It’s not just Americans who are getting screwed by the Republican tax bill:
Europe’s five largest economies on Monday warned the U.S. its planned corporate tax reform could breach world trade rules and violate double-taxation treaties the U.S. has signed….“It is important that the U.S. government’s rights over domestic tax policy be exercised in a way that adheres with international obligations to which it has signed up,” the ministers wrote in the letter.
….A provision of the House bill for a 20% excise tax on payments to foreign-affiliated companies, the Europeans warned, would discriminate against non-U.S. businesses operating in the country, contravene World Trade Organization rules and breach double-taxation agreements.
Likewise, the proposed “base erosion and anti-abuse tax provision” contained in the Senate bill could harm international banking and insurance businesses because it would treat cross-border financial transactions between a company and a subsidiary as nondeductible, subjecting it to a 10% tax, the ministers warned.

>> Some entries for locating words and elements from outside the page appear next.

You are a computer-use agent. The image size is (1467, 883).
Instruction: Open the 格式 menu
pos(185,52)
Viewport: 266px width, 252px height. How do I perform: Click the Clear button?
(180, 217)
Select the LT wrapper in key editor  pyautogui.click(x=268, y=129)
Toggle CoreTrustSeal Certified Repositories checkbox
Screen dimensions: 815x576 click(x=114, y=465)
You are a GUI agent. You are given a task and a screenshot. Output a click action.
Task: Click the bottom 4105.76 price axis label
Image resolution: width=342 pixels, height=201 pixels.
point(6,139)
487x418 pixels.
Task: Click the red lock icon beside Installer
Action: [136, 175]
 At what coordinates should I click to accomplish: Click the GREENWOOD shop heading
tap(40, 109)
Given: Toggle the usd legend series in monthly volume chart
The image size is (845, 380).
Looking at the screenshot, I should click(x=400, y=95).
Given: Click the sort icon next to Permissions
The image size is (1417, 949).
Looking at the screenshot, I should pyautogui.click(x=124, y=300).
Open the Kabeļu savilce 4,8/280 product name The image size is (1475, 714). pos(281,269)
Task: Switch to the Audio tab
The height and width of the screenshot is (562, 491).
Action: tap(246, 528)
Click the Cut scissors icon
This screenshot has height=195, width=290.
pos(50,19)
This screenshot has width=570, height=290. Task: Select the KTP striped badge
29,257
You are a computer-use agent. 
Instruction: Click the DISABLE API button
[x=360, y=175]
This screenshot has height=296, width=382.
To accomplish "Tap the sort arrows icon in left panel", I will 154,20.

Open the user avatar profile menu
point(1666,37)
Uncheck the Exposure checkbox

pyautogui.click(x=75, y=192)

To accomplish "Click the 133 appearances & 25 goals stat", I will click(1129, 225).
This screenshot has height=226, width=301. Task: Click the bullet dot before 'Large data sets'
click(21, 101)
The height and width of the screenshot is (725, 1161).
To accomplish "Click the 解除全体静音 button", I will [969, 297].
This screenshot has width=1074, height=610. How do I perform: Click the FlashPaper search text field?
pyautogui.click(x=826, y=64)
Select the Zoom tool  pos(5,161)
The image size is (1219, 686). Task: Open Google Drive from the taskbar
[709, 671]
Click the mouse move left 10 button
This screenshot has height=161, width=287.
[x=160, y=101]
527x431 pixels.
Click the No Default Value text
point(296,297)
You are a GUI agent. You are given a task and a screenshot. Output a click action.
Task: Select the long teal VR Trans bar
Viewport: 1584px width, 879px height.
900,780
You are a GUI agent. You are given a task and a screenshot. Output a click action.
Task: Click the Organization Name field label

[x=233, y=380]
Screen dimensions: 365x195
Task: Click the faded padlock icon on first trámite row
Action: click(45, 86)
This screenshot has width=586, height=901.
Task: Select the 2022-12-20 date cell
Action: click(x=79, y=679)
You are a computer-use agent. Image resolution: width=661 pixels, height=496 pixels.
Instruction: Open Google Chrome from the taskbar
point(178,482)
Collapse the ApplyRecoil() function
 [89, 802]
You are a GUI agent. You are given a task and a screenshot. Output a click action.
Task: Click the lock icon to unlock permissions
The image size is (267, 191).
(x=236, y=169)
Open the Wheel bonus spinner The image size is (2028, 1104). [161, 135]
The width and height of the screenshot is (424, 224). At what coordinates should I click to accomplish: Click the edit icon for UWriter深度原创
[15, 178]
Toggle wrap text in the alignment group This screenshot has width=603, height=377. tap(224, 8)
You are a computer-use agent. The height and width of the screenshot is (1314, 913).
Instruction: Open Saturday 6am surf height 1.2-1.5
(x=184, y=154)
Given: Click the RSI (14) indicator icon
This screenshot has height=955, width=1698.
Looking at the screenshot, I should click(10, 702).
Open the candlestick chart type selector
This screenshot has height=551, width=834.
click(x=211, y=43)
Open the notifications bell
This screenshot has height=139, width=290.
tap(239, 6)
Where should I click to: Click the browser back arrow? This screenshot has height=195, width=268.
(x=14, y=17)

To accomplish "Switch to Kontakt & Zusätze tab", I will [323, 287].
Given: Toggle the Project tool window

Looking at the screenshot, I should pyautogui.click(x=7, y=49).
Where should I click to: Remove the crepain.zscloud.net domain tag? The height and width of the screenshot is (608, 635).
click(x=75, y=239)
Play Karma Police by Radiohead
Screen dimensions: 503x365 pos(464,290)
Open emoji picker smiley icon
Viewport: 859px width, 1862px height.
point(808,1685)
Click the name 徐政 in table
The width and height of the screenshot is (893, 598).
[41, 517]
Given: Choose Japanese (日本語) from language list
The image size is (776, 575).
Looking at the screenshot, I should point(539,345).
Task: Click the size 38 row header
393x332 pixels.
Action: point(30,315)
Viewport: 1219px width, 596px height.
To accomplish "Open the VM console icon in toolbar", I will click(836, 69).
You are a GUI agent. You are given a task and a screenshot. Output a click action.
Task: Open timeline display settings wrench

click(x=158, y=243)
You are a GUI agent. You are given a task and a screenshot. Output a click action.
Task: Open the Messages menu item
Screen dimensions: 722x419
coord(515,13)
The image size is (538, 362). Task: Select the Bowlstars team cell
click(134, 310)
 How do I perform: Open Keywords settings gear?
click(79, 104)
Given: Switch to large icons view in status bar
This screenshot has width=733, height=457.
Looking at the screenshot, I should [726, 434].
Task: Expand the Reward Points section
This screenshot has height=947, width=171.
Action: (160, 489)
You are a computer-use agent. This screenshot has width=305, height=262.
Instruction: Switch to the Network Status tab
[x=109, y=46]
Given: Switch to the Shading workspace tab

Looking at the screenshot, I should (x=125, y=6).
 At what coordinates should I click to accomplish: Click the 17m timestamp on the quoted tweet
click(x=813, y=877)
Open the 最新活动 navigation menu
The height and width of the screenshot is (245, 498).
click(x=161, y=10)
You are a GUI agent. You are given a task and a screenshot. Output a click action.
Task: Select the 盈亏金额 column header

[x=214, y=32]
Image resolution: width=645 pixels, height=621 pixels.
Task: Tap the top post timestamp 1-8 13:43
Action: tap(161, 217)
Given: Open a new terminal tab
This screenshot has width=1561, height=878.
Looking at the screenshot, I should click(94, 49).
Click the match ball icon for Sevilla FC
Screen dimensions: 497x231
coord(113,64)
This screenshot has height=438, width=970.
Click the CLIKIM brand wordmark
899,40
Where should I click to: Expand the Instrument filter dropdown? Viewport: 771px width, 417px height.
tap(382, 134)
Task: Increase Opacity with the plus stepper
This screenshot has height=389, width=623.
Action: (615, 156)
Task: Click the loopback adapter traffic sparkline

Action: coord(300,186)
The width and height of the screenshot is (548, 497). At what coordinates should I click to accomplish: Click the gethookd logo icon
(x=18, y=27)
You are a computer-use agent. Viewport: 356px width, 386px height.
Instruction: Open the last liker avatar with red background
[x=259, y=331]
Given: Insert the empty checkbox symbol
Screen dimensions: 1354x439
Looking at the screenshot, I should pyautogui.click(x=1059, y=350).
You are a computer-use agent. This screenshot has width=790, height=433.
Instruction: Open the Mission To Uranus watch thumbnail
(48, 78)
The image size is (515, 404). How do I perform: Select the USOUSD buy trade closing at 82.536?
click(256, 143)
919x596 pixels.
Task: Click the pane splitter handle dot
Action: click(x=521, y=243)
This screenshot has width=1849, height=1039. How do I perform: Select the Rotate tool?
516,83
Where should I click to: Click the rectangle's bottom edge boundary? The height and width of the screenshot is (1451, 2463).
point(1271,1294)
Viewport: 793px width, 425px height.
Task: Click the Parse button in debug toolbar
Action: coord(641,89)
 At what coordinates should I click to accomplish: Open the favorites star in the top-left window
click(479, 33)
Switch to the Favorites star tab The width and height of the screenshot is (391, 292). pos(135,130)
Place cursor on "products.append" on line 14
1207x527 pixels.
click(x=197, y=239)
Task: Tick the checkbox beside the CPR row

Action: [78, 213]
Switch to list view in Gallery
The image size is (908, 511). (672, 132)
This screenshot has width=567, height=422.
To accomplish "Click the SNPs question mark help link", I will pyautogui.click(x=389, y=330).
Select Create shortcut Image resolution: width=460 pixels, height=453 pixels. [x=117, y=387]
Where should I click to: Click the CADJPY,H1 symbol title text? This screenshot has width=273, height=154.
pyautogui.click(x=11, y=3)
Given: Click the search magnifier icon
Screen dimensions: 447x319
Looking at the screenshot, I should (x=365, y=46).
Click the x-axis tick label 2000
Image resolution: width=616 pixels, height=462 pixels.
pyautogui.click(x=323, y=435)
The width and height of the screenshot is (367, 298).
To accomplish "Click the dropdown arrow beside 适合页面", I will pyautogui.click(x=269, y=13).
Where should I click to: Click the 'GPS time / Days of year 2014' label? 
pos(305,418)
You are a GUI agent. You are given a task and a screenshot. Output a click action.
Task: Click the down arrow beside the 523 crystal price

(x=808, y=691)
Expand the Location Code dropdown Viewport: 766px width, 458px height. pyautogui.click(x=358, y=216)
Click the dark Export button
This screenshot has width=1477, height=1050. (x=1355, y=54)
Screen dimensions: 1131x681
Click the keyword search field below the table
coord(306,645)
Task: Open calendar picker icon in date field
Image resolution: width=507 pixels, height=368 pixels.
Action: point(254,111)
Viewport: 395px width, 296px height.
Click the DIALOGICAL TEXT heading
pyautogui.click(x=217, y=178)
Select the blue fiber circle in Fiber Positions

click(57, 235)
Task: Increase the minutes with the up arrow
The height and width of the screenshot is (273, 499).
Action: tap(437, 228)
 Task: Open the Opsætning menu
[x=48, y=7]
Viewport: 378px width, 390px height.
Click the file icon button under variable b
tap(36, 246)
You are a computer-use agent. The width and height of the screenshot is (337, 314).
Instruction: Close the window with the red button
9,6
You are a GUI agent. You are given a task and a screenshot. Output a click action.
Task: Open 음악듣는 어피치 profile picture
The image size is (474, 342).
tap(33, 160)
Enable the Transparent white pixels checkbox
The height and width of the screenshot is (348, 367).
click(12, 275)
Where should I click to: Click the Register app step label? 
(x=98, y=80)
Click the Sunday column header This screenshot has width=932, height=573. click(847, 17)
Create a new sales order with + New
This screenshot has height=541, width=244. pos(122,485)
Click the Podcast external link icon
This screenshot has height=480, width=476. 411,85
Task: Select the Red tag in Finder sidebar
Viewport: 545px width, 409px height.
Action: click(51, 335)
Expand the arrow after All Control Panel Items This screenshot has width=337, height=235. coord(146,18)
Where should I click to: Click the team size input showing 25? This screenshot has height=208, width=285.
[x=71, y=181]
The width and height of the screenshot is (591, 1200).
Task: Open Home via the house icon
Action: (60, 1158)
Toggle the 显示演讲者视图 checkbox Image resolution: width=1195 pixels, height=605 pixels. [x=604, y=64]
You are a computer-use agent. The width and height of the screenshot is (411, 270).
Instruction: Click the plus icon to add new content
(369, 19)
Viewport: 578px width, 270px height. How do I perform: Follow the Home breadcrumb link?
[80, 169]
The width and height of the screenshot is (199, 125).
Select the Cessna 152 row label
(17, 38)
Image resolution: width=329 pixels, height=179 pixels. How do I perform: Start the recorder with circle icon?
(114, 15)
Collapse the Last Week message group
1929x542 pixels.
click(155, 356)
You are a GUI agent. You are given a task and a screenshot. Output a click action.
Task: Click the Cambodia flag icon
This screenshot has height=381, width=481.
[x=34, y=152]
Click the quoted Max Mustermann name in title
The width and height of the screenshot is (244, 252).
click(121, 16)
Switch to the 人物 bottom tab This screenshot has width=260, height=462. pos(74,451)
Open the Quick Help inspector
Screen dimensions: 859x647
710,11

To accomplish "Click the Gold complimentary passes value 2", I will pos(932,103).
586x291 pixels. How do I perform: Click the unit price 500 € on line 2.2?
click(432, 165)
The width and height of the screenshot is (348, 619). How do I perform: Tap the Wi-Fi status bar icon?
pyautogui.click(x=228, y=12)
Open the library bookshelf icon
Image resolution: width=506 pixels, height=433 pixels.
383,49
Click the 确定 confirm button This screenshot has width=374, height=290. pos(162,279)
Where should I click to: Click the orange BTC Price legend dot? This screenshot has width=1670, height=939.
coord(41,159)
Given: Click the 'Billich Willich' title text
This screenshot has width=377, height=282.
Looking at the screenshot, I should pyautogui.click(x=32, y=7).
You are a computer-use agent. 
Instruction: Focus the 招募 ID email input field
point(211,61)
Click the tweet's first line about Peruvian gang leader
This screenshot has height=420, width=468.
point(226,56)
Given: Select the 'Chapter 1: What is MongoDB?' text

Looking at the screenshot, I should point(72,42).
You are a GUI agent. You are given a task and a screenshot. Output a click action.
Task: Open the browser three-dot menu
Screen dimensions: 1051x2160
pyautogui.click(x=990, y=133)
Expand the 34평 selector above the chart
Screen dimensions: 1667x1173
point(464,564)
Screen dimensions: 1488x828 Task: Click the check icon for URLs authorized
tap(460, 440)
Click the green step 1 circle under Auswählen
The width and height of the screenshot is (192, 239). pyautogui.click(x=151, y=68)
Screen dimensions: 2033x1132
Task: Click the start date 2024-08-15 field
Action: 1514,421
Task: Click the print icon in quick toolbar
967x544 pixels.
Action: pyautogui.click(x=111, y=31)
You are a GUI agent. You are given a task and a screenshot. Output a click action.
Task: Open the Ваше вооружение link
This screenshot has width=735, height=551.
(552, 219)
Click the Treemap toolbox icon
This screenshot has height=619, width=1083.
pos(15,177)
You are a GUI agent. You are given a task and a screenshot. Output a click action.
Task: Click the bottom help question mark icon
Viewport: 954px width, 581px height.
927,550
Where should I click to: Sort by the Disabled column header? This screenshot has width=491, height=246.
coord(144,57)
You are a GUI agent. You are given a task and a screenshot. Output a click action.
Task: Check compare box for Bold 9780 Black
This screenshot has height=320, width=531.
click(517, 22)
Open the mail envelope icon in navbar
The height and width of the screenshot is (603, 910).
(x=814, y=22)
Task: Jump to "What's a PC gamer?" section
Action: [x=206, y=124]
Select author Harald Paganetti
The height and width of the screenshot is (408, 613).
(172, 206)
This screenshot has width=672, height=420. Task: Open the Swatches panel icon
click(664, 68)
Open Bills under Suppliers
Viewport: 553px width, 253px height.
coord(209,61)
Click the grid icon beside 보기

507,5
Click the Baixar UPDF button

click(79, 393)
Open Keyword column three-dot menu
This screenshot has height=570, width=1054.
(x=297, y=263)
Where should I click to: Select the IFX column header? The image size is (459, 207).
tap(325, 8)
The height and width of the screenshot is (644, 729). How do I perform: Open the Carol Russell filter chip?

The finance chiefs also said a proposed preferential regime for some types of foreign incomes, another provision of the Senate bill, could be seen as an export subsidy banned under international trade rules.
This is no surprise. The Republican Party’s enemies these days are liberals and foreigners. The tax bill goes after liberals with a chain saw, and it’s hardly surprising that they’re going after foreigners too.
Sure, foreigners have “treaties” that liberals don’t, but the new regime has made it crystal clear that it cares nothing for past promises except those made to the most extreme elements of the Republican base. Everyone else is on their own.